Contrairement à une opinion très répandue, ce n'est pas seulement sur le Vieux Continent que la fécondité s'effondre. C'est partout dans le monde.
- En Europe, il a fallu deux siècles pour passer d'une fécondité moyenne de cinq à six enfants par femme, à une fécondité de 1,4 enfant par femme.
- Dans le reste du monde, il a suffi d'un demi-siècle pour passer de six à moins de trois enfants par femme. Le phénomène est particulièrement spectaculaire dans le pays le plus peuplé du monde, la Chine. Celle-ci connaît aujourd'hui une fécondité de 1,6 enfant par femme, inférieure à celle de la France (1,9). Cette chute ne peut que s'accélérer avec la modernisation du pays.
- En effet, les autres pays d'Asie peuplés de Chinois, mais déjà plus avancés en termes de développement, connaissent des taux de fécondité encore plus bas que ceux de la Chine continentale : 1,3 à Singapour, 1,2 à Taïwan, 1 à Hong-Kong. De même, les autres pays développés d'Asie ont des taux de fécondité très faibles : 1,2 en Corée du Sud, 1,3 au Japon (1).
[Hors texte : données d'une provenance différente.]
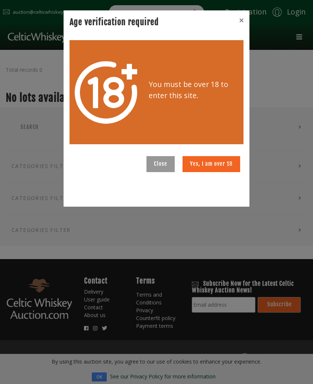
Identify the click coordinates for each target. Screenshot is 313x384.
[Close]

Autrement dit, le développement économique favorise la chute de la natalité alors que c'était la pauvreté qui était à l'origine de fécondités élevées, comme on le voit en Afrique. On faisait des enfants pour avoir à manger. On raréfie les naissances pour permettre à chaque enfant de s'élever plus vite dans une échelle sociale dynamisée par le développement économique.
Le mystère français
Personne, aujourd'hui, n'est capable de prévoir les conséquences de cette implosion de la population mondiale. Jusqu'où ira-t-elle quand nous aurons franchi le seuil des 9 ou 10 milliards d'êtres humains ? Y aura-t-il une stabilisation du nombre des hommes, une reprise de la natalité ou une chute durable de la population ? Les spécialistes sont prudents.
Qui aurait dit, voilà quelques années, que les pays les plus catholiques d'Europe (c'est-à-dire les plus réticents à employer les moyens techniques de contrôle des naissances) connaîtraient, aujourd'hui, les taux de fécondité parmi les plus faibles du continent : autour de 1,2 enfant par femme en Italie, en Espagne et en Pologne ?
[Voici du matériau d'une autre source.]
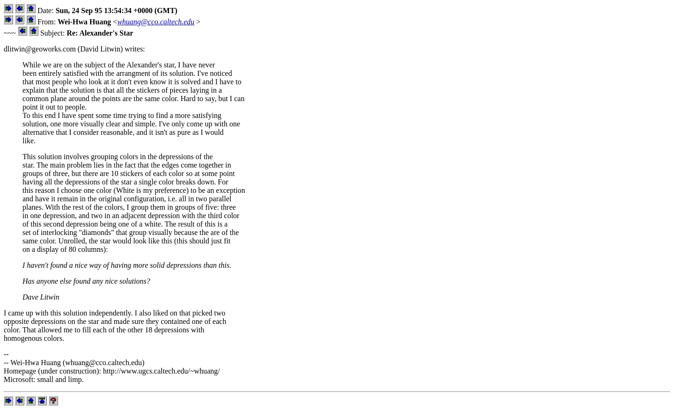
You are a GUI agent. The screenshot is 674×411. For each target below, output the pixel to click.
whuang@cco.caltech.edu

Le cas de la France intrigue beaucoup. Pourquoi ce pays a-t-il relevé sa fécondité au cours des dernières années, alors qu'il connaît un taux de chômage record, et que tous les sondages le situent parmi les plus pessimistes du continent ? Sans doute parce qu'il jouit - quoi qu'on dise - d'un système social plus généreux qu'ailleurs. Peut-être, aussi, parce que, déçu par les grands rêves collectifs, il se replie sur des ambitions familiales et fait des enfants, faute de faire des révolutions.
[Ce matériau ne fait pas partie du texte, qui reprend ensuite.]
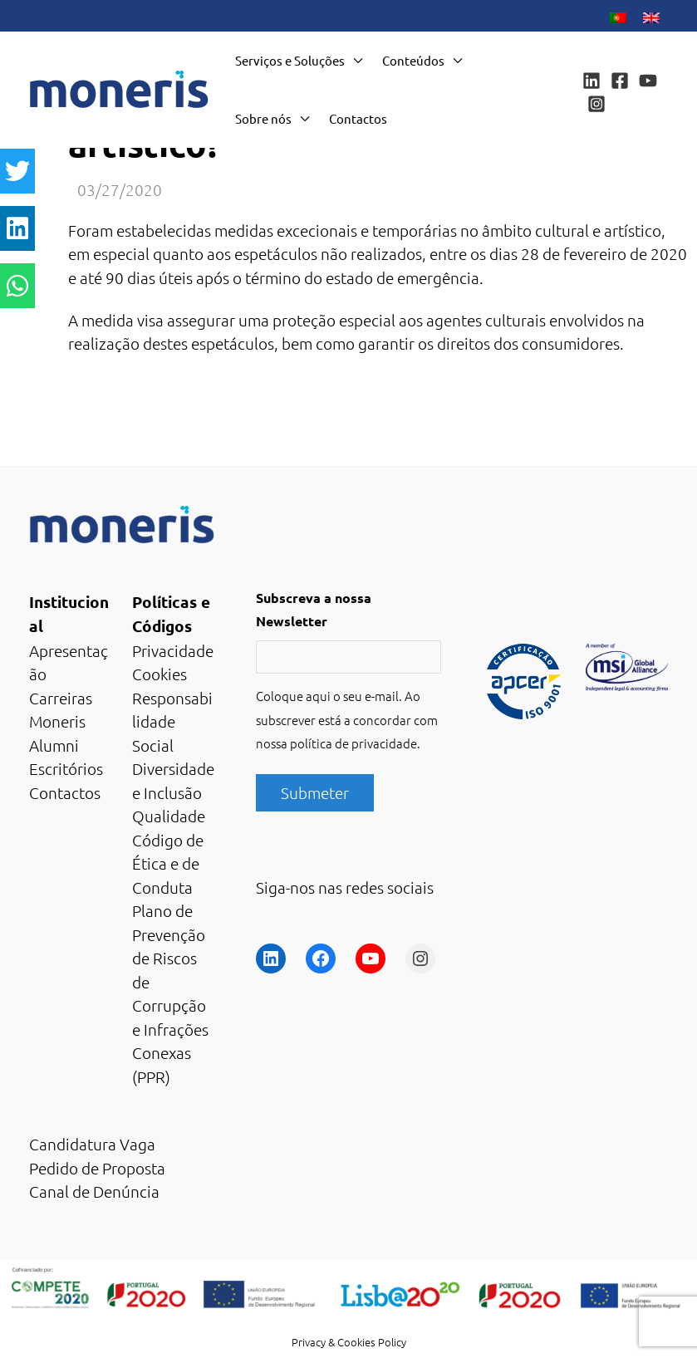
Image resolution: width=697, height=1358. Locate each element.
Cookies (159, 674)
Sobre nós (263, 118)
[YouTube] (648, 80)
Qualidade (168, 816)
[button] (17, 171)
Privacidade (173, 650)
S'il y a des incertitudes sur le nombre des humains à la fin de ce siècle, il n'y en a pas sur leur âge. Le vieillissement est à l'oeuvre partout.
- La proportion des plus de 60 ans va doubler dans le monde d'ici à 2040,
passant de 10 à 20 % de la population totale. - En Europe, on va passer de 20 à 35 %.
- Il ne faut pas voir dans ce phénomène une catastrophe.
Il signifie d'abord, que la mort recule et que l'on pourra être en bonne santé et travailler jusqu'à 75 ans. Ce qui sera d'ailleurs nécessaire si l'on veut pouvoir financer une retraite décente.
L'humanité n'a pas fini de nous surprendre. Et ce qui bouge le plus n'est pas toujours ce que l'on voit le mieux.